André criou o Festival Internacional de Cinema e Transcendência. É diretor de Meteorango Kid, Louco por Cinema e de Mito e música: a mensagem de Fernando Pessoa. Além de cineasta, é um compositor talentoso. Cometeu a audácia de estabelecer uma espécie de parceria mediúnica com Fernando Pessoa e musicou todos os poemas do livro Mensagem.
Já viajou quatro vezes para a Índia e, quando chega lá, tem a sensação de aterrissar em Salvador, tudo lhe é muito familiar, parece que está em casa. É a pimenta, o cheiro das especiarias, a veste colorida, a forma de andar e a espiritualidade no cotidiano. Tudo bem Nordeste, que, embora travestido de catolicismo, tem o mesmo sentimento religioso, a mesma relação com a transcendência, a fé popular e o gosto pelas romarias.
A ligação com a Índia está envolvida em uma trama enigmática. Ele fica perplexo de lembrar que colocou, no primeiro curta metragem, Doce amargo, filmado em 1967, um trecho de sitar indiana, tocada em disco dos Beatles, por George Harrison. Ganhou o prêmio de melhor documentário no Festival JB.
Mais tarde, em 1974, comprou uma briga e, contra a opinião de todos os parceiros no projeto, inseriu trecho de Ravi Shankar, no filme Ubirajara, de temática indígena. Os companheiros de cinema condenaram. No entanto, André insistiu e misturou Índia com indígenas.

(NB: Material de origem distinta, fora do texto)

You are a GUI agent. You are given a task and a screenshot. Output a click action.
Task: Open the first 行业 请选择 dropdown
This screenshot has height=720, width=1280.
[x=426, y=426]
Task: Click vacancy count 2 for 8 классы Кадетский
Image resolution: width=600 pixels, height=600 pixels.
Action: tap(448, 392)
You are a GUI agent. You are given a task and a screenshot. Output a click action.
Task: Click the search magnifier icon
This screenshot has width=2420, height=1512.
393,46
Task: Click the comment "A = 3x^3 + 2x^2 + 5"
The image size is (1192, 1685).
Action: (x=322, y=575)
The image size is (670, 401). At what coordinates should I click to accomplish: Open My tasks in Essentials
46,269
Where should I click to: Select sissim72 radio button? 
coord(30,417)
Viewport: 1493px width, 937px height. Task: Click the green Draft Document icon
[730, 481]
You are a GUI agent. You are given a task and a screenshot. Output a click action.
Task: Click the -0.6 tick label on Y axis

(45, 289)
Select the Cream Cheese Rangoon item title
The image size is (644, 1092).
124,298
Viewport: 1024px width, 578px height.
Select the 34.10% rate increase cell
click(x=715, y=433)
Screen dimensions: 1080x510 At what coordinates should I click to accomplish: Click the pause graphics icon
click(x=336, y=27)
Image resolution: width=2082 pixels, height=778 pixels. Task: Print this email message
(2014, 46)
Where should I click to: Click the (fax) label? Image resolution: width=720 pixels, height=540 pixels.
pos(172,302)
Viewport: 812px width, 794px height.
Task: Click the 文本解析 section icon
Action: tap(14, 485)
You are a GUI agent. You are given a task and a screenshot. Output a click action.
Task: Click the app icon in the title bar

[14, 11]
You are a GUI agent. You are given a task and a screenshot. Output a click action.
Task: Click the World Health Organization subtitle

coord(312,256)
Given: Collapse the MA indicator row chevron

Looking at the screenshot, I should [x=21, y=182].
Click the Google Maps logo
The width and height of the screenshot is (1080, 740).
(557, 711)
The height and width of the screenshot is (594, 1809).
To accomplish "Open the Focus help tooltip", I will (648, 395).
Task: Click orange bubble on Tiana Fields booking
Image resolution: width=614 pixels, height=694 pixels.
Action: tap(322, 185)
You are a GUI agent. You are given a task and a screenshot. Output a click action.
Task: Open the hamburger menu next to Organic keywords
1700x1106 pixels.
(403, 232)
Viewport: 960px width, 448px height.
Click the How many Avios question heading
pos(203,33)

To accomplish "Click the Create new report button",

Em 1977, André foi à Índia, pela primeira vez, e ficou quatro meses. O impacto foi grande. Sentia-se como se estivesse em casa. Lembrou que o pai tinha criação de búfalos no interior da Bahia. Desde pequeno, ele via esses animais importados da Índia. Encantou-se com a sitar, instrumento que produz aquela sonoridade meio extrassensorial da raga indiana.
Retornou em 1983, comprou o sitar e mergulhou, definitivamente, na cultura indiana. Para ele, não se trata de nenhum exotismo. Não está viajando na maionese. Toda a colonização portuguesa no Brasil se deu a partir de Goa, Kerala e Calicut. Antes de vir para cá, era preciso fazer um estágio na Índia.
O historiador Victor Leonardi levanta essa questão no livro Os navegantes e o sonho. A troca de experiências foi intensa. André fez um projeto de documentário chamado Índia-Brasil: Um sonho distante, uma presença sutil. Mas não conseguiu financiamento. A influência indiana no Brasil é 100% negligenciada. Sem ela, não haveria fabricação de açúcar, boi, manga, jaca, coqueiro ou abacaxi.
Na cultura ocidental, no princípio era o verbo. Na cultura indiana, no princípio era o Om, era o som, era a música. É pura espiritualdiade. A música nordestina é 100% indiana, segundo André. Não tem origem nos árabes, como se propaga.
O nordestino tem uma devoção, uma maneira de sentir a existência, uma maneira de olhar, muito diferentes das pessoas do sul, que teve uma colonização distinta. E, para André, é a música que confirma todos esses sinais, sondagens e intuições. No princípio, está o som extrassensorial da música indiana.